Temps de Lecture: 6 minute

Incorporer une large gamme de matériaux visuels et textuels, Cité des Femmes Incurables est un traité sur la résistance et la communauté à travers une lentille contemporaine

Sigmund Freud appelait Jean-Martin Charcot (1825-1893), directeur de l’hôpital parisien de la Pitié-Salpêtrière, “un homme qui voit”. Ce que Freud et d’autres médecins ont vu, ce sont les “spectacles d’hystérie” de Charcot, qui ont démontré comment corriger les comportements hystériques des patientes. Charcot a également établi un studio photographique à l’hôpital, faisant des études systématiques de divers états d’hystérie. Les photographies qui en résultent, publiées plus tard dans le livre de référence médical en trois volumes Iconographie photographique de la Salpêtrière (1876-80), a ressuscité la croyance que la maladie et la déviance sont écrites sur le corps (féminin). Il a également validé l’idée que les diagnostics psychiatriques sont physiologiques plutôt qu’historiques ou culturels.

Laura Larsonle nouveau livre, intitulé Cité des Femmes Incurables et publié par Livres de Sainte Lucie, réalise une réimagination tendre mais éruptive des femmes hospitalisées de la Salpêtrière. Structuré en courts chapitres dédiés à chaque patient, il rassemble un large éventail de matériaux visuels avec de l’histoire, de la poésie et des récits à la première personne. En dialoguant avec et au-delà des femmes, Larson poursuit ce qu’elle décrit comme “une chronique liquide de [la] Salpêtrière, un flux volatil de chimie détonant alors et maintenant”. Son livre remue les questions troublantes ancrées dans le travail de Charcot Iconographie, tout en servant également de traité sur la résistance et la communauté à travers le prisme du paysage politique contemporain dans lequel l’autonomie du corps des femmes reste attaquée. 
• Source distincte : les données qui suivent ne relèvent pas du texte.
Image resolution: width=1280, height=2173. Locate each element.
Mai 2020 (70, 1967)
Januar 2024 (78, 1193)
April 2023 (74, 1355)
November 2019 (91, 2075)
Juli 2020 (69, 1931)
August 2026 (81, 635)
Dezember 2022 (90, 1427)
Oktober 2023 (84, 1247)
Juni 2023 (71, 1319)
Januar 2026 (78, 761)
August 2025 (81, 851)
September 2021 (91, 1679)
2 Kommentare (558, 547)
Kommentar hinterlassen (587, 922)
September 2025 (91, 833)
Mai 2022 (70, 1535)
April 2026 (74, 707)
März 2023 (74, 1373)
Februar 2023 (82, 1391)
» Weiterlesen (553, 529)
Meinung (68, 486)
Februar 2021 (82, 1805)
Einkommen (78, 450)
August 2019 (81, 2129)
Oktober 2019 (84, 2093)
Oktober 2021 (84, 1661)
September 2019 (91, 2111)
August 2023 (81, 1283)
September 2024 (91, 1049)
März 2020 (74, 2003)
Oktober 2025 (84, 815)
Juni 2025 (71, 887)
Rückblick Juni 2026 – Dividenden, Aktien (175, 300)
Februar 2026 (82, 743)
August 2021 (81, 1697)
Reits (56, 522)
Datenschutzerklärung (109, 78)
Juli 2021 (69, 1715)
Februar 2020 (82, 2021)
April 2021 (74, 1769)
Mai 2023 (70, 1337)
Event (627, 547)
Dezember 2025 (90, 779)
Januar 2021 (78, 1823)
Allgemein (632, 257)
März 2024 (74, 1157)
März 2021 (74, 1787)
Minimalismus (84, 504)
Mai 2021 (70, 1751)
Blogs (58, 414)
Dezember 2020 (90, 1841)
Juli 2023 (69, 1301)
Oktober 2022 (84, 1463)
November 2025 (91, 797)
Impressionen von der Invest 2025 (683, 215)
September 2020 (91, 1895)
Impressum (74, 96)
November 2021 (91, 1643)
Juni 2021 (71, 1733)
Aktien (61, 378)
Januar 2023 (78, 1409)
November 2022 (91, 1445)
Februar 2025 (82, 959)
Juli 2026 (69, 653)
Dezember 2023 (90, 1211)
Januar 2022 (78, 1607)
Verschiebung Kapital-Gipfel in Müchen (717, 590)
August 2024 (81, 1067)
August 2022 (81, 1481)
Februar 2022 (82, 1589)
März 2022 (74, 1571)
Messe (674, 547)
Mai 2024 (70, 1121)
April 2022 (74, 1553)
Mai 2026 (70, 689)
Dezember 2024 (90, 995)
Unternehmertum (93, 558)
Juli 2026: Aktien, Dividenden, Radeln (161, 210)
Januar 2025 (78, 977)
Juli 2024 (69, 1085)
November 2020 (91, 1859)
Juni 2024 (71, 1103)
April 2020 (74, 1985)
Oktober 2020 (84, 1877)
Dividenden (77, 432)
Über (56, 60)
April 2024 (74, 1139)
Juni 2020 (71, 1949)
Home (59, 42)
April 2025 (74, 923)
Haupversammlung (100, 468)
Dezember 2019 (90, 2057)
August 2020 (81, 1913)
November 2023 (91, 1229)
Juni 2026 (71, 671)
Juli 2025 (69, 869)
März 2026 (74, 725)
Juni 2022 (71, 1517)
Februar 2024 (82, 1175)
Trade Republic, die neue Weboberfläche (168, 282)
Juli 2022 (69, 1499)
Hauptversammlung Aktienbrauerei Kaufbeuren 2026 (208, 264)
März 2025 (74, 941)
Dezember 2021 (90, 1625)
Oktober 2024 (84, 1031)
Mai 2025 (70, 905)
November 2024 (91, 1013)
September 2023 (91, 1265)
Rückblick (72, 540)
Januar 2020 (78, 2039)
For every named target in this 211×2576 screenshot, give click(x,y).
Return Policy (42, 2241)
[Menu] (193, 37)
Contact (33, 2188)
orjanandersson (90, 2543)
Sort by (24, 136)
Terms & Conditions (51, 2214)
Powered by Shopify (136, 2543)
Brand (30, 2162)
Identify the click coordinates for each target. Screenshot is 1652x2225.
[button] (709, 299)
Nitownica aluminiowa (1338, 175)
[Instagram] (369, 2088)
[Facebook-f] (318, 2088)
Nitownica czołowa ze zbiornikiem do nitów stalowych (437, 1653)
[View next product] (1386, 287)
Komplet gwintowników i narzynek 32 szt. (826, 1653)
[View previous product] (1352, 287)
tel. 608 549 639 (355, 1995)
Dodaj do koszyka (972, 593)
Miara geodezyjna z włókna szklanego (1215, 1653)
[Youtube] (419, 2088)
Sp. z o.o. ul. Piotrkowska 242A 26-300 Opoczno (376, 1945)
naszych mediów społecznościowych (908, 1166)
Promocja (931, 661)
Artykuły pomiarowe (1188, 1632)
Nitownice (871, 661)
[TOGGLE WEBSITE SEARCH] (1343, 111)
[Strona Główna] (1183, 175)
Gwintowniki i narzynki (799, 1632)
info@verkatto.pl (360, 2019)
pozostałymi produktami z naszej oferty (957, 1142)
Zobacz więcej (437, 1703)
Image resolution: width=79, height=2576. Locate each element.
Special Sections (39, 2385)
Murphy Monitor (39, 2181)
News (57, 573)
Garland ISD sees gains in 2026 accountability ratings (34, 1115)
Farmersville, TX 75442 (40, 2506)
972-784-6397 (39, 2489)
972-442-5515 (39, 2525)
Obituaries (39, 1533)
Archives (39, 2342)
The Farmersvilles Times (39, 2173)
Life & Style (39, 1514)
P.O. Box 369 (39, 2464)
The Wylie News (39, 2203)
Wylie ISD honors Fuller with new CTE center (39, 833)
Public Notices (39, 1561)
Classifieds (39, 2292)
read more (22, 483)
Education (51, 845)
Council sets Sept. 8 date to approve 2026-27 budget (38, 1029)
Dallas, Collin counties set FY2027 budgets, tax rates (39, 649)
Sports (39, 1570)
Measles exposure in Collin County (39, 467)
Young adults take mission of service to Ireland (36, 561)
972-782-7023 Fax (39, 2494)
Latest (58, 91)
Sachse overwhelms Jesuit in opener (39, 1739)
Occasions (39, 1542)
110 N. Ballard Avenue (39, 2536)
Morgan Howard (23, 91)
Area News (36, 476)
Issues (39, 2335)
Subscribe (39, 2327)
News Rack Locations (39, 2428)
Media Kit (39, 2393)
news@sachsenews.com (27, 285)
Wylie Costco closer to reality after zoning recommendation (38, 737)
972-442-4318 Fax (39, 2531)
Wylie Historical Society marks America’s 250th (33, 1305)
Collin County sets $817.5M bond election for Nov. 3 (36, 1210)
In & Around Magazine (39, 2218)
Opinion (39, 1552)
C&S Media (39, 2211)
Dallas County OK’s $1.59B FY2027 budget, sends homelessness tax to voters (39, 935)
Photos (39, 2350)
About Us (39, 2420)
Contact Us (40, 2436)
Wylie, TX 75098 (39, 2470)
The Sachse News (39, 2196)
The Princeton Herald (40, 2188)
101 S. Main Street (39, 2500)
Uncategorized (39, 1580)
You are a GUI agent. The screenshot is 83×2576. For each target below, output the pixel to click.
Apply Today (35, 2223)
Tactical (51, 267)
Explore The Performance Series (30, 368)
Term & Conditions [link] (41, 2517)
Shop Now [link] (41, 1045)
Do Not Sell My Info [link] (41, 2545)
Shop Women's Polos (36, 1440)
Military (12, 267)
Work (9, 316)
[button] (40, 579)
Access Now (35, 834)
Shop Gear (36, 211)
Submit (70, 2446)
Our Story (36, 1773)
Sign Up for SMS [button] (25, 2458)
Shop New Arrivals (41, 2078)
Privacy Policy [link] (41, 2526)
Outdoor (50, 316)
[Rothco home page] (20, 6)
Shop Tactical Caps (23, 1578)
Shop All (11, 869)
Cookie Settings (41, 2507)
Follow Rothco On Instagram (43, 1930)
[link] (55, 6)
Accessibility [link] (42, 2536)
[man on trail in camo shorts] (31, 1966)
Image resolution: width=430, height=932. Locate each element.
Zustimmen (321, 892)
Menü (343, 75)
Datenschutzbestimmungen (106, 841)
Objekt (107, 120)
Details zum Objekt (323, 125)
Ici, Alex Merola parle avec Larson de la photographie, de la performance et de la remise en question du désir de savoir de l’appareil photo.

Catalepsie: Suggestion, Iconographie photographique de la Salpêtrière, Vol. 3, Plaque 25. Gracieuseté de Laura Larson.

Pose, 2019. Gracieuseté de Laura Larson.

Attaque hystéro-épilepsie: Arcdecercle, Iconographie photographique de la Salpêtrière, Vol. 3, Plaque 3. Gracieuseté de Laura Larson.

Alex Merola: La citation de Jacques Lacan qui propulse le livre –  » Où sont les hystériques, ces femmes magnifiques d’autrefois? »- met en mouvement le pouvoir sondagier de la publication. Quelle était la base de votre recherche – ou de votre réimagination – de “ces femmes magnifiques”?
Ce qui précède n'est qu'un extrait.